- **Description of the task**
Lines below starting with the line with "Stop Otyłości (239, 2163)" and going on through the line with "UNE NOUVEAUTÉ dans" must be output exactly; the rest of the records must be left out.

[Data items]
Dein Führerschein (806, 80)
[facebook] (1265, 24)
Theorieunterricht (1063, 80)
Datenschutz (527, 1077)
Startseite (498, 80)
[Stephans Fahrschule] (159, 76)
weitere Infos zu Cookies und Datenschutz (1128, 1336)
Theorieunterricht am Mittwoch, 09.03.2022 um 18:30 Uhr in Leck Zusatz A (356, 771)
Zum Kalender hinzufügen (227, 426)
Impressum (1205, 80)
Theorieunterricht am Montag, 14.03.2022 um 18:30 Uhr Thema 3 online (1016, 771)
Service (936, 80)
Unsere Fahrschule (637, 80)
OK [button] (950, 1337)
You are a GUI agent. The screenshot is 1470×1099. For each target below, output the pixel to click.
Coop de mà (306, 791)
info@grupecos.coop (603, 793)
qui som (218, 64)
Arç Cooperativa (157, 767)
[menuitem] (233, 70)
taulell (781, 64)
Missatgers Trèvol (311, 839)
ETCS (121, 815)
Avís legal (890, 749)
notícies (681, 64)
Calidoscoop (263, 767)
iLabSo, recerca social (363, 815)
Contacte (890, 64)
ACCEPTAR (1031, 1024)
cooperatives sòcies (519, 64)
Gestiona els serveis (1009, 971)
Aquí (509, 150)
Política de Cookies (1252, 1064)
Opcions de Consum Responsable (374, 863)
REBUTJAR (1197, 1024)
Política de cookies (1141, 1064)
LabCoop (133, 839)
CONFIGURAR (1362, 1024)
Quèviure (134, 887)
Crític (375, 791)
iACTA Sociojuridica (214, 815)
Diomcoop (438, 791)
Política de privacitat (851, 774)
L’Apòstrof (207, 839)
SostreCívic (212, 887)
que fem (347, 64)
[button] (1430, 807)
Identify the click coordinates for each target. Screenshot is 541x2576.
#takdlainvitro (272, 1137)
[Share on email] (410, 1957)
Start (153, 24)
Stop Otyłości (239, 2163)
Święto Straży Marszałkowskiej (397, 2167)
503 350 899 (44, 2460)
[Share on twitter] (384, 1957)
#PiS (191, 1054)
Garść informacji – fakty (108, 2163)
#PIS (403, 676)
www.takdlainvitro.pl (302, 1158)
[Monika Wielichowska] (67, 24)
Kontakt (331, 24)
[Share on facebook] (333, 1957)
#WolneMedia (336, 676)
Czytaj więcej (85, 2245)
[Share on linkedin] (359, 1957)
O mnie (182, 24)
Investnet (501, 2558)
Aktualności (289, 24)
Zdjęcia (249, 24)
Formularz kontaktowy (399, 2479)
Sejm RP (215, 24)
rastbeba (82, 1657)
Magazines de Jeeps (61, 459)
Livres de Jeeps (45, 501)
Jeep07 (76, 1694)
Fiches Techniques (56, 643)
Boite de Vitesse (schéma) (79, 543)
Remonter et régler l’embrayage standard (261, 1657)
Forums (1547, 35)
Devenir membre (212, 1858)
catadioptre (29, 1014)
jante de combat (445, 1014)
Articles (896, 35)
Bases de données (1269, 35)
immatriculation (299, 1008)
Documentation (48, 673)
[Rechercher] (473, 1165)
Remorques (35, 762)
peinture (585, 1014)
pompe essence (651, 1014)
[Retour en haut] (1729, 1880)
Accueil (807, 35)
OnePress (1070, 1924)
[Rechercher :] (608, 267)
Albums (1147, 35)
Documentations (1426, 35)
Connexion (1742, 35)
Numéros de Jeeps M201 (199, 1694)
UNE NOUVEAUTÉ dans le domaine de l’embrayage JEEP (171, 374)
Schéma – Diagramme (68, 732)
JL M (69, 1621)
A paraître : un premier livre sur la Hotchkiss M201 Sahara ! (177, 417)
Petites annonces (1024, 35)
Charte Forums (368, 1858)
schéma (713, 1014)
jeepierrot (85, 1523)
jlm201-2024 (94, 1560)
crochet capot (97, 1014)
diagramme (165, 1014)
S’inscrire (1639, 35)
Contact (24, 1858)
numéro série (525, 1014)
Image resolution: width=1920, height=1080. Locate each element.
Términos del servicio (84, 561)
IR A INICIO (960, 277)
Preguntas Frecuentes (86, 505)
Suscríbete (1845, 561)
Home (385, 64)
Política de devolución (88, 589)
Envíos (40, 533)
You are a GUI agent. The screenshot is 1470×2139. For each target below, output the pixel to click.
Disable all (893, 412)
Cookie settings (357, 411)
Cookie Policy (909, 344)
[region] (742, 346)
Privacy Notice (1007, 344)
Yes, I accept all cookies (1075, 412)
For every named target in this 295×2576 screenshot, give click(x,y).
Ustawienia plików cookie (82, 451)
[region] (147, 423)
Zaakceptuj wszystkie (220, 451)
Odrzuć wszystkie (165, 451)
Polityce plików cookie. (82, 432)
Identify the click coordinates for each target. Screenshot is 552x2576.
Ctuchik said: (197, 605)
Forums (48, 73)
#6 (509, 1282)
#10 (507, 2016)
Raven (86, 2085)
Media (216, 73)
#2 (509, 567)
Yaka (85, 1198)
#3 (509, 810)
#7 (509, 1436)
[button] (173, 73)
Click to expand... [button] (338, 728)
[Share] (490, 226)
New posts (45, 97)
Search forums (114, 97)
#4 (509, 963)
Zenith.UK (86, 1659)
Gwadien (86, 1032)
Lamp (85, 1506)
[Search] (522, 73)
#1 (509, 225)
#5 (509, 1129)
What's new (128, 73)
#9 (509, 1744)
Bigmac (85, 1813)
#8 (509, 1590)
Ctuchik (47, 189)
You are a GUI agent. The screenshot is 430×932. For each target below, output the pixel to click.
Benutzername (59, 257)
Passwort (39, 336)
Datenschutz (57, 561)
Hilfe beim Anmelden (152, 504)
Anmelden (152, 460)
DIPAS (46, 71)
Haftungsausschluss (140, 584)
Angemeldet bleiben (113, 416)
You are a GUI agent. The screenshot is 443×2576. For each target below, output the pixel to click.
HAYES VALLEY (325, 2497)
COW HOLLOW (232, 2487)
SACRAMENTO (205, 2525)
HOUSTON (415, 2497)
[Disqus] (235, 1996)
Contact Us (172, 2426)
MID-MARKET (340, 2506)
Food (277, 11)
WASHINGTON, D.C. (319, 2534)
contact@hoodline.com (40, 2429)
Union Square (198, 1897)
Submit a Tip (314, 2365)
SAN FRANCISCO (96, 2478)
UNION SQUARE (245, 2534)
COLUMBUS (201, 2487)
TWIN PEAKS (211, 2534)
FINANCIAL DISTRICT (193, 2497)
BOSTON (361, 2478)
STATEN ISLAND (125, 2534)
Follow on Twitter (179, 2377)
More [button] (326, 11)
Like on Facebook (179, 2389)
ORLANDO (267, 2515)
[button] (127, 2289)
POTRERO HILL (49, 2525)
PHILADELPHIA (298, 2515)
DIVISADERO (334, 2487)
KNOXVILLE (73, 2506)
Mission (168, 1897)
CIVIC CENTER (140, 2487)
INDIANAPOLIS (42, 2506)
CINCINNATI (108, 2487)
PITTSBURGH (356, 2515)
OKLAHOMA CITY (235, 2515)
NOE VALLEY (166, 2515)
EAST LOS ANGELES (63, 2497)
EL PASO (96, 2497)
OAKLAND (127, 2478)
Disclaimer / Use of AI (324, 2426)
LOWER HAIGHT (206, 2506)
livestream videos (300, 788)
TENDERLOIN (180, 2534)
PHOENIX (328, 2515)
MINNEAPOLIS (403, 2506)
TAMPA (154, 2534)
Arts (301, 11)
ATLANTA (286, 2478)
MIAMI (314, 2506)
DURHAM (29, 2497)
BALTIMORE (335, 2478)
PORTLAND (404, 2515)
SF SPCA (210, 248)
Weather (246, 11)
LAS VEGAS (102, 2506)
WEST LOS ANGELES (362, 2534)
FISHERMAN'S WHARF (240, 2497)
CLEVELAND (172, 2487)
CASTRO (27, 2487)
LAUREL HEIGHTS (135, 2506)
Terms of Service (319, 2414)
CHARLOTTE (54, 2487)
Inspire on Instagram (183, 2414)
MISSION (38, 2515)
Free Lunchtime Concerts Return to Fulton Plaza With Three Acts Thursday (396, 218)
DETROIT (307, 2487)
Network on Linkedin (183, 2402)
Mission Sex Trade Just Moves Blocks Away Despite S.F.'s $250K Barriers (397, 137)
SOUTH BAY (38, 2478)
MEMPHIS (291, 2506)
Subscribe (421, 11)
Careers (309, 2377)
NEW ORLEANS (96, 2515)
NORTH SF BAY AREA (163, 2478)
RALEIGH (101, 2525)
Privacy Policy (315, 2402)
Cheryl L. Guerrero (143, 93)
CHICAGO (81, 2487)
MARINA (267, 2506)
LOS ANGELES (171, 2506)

- **Answer area**
Stop Otyłości (239, 2163)
Święto Straży Marszałkowskiej (397, 2167)
503 350 899 (44, 2460)
[Share on twitter] (384, 1957)
#PiS (191, 1054)
Garść informacji – fakty (108, 2163)
#PIS (403, 676)
www.takdlainvitro.pl (302, 1158)
[Monika Wielichowska] (67, 24)
Kontakt (331, 24)
[Share on facebook] (333, 1957)
#WolneMedia (336, 676)
Czytaj więcej (85, 2245)
[Share on linkedin] (359, 1957)
O mnie (182, 24)
Investnet (501, 2558)
Aktualności (289, 24)
Zdjęcia (249, 24)
Formularz kontaktowy (399, 2479)
Sejm RP (215, 24)
rastbeba (82, 1657)
Magazines de Jeeps (61, 459)
Livres de Jeeps (45, 501)
Jeep07 (76, 1694)
Fiches Techniques (56, 643)
Boite de Vitesse (schéma) (79, 543)
Remonter et régler l’embrayage standard (261, 1657)
Forums (1547, 35)
Devenir membre (212, 1858)
catadioptre (29, 1014)
jante de combat (445, 1014)
Articles (896, 35)
Bases de données (1269, 35)
immatriculation (299, 1008)
Documentation (48, 673)
[Rechercher] (473, 1165)
Remorques (35, 762)
peinture (585, 1014)
pompe essence (651, 1014)
[Retour en haut] (1729, 1880)
Accueil (807, 35)
OnePress (1070, 1924)
[Rechercher :] (608, 267)
Albums (1147, 35)
Documentations (1426, 35)
Connexion (1742, 35)
Numéros de Jeeps M201 (199, 1694)
UNE NOUVEAUTÉ dans le domaine de l’embrayage JEEP (171, 374)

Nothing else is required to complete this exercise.